[Dataset records]
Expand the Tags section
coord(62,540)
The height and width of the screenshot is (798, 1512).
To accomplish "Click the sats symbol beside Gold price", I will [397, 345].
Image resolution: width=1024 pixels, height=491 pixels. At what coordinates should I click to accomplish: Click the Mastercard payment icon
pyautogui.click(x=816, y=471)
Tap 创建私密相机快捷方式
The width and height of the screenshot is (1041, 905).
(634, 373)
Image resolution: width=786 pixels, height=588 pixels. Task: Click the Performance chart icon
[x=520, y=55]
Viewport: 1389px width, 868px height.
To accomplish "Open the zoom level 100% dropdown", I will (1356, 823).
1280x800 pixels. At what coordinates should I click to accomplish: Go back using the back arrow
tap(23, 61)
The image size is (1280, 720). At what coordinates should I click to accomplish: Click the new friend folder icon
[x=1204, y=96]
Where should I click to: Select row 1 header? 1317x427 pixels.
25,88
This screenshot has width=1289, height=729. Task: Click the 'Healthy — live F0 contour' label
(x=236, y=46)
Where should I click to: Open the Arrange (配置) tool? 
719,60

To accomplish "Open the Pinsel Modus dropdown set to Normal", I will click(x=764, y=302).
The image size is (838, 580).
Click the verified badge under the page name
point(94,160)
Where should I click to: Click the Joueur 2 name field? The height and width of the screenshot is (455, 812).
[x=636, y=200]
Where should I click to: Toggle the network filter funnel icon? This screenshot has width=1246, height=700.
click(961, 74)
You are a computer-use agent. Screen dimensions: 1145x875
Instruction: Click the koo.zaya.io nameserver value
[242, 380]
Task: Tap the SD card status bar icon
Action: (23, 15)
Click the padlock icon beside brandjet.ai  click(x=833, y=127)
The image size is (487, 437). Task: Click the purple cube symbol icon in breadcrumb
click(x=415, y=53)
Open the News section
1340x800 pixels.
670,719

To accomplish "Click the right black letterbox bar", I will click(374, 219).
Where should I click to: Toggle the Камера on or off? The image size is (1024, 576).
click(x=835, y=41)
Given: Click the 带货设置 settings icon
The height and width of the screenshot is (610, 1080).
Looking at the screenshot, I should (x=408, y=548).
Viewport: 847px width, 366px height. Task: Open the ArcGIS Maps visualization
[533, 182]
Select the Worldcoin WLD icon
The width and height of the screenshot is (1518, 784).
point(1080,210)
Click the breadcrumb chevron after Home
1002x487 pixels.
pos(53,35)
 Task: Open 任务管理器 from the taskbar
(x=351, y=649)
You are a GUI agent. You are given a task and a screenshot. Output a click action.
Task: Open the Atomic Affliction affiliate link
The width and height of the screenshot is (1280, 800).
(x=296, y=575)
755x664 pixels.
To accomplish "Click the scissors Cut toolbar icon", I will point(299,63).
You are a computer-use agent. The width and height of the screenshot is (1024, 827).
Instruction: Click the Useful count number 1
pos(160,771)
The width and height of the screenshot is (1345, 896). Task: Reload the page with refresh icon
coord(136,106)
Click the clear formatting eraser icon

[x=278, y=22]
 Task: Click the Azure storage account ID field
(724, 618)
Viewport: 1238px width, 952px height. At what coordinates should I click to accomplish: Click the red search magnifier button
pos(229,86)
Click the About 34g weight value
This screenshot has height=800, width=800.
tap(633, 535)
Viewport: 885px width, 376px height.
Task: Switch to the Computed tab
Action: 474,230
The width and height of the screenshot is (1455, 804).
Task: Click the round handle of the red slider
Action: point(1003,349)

■ **Task goal**: Which lines above hold the string "beside"? Show each of them.

■ **Reply**:
To accomplish "Click the sats symbol beside Gold price", I will [397, 345].
Click the padlock icon beside brandjet.ai  click(x=833, y=127)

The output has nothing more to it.